Catalysts 2019, 9(3), 257; https://doi.org/10.3390/catal9030257
Submission received: 18 February 2019
/
Revised: 10 March 2019
/
Accepted: 12 March 2019
/
Published: 14 March 2019
(This article belongs to the Special Issue Microporous Zeolites and Related Nanoporous Materials: Synthesis, Characterization and Applications in Catalysis)
Abstract
:Ti-containing zeolites showed extremely high activity and selectivity in numerous friendly environmental oxidation reactions with hydrogen peroxide as a green oxidant. It will be in high demand to synthesize Ti-containing crystalline extra-large-pore zeolites due to the severe restrictions of medium-pore and/or large-pore zeolites for bulky reactant oxidations. However, the direct synthesis of extra-large-pore Ti-zeolites was still challengeable. Here, we firstly report a strategy to directly synthesize high-performance Ti-containing CFI-type extra-large-pore (Ti-CFI) zeolites assisted with fluorides. The well-crystallized Ti-CFI zeolites with framework titanium species could be synthesized in the hydrofluoric acid system with seed or in the ammonium fluoride system without seed, which showed higher catalytic activity for cyclohexene oxidation than that synthesized from the traditional LiOH system.
1. Introduction
Zeolite, a type of crystalline microporous aluminosilicate, has wide applications in adsorption, separation, and catalysis, especially in oil refining and producing petrochemicals as solid-acid catalysts [1,2,3,4,5,6]. Incorporation of isolated titanium ions into a high-silica zeolite to achieve a Ti-containing zeolite, called titanosilicate, was a milestone in zeolites and heterocatalysis due to its extremely high activity and selectivity in numerous friendly environmental oxidation reactions with hydrogen peroxide as a green oxidant [7]. The discovered MFI-type and MWW-type zeolites were successfully applied in the industrial processes of the hydroxylation of phenol, the ammoximation of cyclohexanone/butanone, and the liquid-phase epoxidation of propylene to propylene oxide [8,9,10,11].

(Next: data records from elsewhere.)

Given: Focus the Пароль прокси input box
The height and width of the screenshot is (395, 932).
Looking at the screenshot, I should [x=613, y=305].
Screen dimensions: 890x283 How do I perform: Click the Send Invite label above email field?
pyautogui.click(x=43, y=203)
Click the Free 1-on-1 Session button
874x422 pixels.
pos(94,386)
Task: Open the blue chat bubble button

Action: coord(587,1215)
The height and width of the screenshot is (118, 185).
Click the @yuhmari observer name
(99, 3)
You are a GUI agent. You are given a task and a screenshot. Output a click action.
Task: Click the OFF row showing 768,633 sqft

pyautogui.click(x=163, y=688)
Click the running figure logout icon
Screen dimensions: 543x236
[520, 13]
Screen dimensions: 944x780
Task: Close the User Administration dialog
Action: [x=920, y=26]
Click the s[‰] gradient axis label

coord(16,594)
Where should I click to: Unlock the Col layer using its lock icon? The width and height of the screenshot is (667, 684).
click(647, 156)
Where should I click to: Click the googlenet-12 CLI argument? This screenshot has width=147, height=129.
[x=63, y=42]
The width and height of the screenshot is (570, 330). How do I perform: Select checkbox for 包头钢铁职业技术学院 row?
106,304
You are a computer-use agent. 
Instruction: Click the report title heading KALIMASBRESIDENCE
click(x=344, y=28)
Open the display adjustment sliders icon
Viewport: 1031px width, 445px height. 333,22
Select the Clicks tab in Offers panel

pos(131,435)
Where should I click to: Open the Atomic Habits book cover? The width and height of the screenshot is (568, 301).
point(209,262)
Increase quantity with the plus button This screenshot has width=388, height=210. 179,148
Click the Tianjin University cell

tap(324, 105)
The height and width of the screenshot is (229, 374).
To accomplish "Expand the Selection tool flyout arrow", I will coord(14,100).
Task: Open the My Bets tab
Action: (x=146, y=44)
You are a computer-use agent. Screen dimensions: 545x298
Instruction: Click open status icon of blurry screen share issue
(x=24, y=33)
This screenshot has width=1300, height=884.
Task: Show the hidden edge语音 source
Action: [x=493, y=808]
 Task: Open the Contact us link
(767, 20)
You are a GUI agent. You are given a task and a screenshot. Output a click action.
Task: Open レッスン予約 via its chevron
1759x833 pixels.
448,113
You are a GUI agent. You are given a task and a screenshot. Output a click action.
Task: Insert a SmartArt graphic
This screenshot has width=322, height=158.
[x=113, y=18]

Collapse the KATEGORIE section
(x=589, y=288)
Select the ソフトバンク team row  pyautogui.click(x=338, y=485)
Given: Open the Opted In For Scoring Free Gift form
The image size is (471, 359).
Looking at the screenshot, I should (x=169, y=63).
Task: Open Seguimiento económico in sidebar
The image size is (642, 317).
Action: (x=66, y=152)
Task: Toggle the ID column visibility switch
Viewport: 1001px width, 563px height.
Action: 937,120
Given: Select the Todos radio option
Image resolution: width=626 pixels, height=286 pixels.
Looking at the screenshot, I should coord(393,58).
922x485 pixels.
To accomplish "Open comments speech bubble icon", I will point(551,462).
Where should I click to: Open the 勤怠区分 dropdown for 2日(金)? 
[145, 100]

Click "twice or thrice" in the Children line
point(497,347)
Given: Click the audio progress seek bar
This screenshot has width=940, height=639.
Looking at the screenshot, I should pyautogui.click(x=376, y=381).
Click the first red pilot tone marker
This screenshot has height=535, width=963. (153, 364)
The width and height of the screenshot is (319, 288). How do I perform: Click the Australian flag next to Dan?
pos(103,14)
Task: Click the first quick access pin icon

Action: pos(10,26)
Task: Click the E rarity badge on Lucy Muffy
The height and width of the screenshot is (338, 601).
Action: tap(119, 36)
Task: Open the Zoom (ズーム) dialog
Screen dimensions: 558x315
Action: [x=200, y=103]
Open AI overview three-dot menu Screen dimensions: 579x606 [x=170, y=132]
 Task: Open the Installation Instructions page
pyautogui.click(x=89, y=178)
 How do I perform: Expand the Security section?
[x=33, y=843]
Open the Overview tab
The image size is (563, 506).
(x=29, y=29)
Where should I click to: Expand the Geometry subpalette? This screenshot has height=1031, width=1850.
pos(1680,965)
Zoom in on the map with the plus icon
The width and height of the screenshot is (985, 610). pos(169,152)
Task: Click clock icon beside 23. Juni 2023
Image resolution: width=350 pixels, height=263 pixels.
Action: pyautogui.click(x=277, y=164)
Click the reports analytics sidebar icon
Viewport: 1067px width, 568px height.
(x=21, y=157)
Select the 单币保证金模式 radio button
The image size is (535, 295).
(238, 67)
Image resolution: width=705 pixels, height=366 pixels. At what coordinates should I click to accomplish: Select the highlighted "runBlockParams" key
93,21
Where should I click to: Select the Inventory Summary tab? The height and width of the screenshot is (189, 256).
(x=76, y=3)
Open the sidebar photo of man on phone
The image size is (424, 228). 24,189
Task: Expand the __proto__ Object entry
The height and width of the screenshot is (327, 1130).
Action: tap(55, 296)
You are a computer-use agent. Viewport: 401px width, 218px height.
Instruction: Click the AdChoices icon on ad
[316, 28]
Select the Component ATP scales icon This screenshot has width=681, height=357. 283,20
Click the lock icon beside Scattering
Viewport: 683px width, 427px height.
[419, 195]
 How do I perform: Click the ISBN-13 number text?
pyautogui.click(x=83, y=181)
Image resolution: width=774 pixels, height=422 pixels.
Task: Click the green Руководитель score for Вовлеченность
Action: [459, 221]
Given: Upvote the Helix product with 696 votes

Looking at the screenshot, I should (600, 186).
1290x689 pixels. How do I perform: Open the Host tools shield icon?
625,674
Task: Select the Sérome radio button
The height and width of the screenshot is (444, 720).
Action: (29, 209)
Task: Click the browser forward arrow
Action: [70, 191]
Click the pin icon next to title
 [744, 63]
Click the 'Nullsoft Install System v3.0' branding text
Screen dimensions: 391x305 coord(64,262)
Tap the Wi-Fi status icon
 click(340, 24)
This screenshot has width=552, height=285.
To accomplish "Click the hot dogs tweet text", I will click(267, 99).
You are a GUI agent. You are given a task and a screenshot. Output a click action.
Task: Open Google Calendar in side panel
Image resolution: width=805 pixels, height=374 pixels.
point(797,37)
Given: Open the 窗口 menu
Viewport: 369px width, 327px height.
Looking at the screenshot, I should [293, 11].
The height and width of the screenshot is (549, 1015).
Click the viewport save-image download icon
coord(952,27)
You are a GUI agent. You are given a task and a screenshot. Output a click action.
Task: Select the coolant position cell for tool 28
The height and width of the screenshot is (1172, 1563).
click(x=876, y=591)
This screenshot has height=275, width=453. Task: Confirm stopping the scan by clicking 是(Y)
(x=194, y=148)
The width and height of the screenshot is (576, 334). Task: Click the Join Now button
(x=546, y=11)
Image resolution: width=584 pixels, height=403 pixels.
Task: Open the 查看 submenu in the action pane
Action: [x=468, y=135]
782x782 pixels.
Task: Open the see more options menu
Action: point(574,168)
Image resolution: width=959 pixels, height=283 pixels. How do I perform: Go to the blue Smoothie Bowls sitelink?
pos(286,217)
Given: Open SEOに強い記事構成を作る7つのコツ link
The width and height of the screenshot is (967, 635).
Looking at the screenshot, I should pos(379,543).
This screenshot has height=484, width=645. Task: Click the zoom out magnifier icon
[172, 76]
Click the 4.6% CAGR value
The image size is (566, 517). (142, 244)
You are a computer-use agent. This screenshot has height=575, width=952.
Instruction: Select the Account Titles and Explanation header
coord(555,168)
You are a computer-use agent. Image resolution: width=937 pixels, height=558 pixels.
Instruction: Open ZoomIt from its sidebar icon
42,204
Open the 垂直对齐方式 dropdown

Subsequently, a series of Ti-containing zeolites with different topologies were synthesized including 10-ring medium-micropore (~0.55 nm in diameter) [12,13,14] and 12-ring large-micropore (~0.75 nm in diameter) zeolites [15,16,17,18,19,20,21]. However, considering the severe restrictions for the oxidation of bulky reactants in these 10-ring and 12-ring micropores, it would be in high demand to synthesize Ti-containing three-dimensionally crystalline extra-large-pore (larger than 12 rings) zeolites.
It was very difficult to directly crystallize the starting gel (containing silicon source, titanium source, and structure-directing agents) to form Ti-containing extra-large-pore zeolites because the titanium ion proved no structure-directing ability and its ionic radius was larger than that of the silicon ion, which led to difficulties in the crystallization of raw materials and the incorporation of titanium into the zeolite framework [22,23]. Until now, only a few Ti-containing extra-large-pore zeolites were directly synthesized, including aluminophosphate (Ti-VPI-5) with an 18-ring [24], Ti-UTL with a 14-ring extra-large pore [25], Ti-UTD-1 (DON-type) with a 14-ring extra-large pore [26], and Ti-CIT-5 with a 14-ring extra-large pore [27]. So as to crystallize the raw materials, special and expensive structure-directing agents, i.e., bis(pentamethyl-cylcopentadienyl)cobalt(III) hydroxide for Ti-UTD-1 and lithium hydroxide as an accelerator for Ti-CIT-5 were required. However, the accelerator of lithium hydroxide for the crystallization of Ti-CIT-5 resulted in large amounts of extra-framework titanium species. For activating this extra-large-pore catalyst, further post-treatment processes were required. Therefore, effective strategies to prepare Ti-containing extra-large-pore zeolites were still desirable and significant.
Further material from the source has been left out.